**Aim of the task**
Give back the entire listing that follows, exactly.

Top of Data listing

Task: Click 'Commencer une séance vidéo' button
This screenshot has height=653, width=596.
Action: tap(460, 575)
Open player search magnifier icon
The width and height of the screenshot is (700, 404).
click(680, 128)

Bottom of Data listing

**Exercise solution**
Task: Click 'Commencer une séance vidéo' button
This screenshot has height=653, width=596.
Action: tap(460, 575)
Open player search magnifier icon
The width and height of the screenshot is (700, 404).
click(680, 128)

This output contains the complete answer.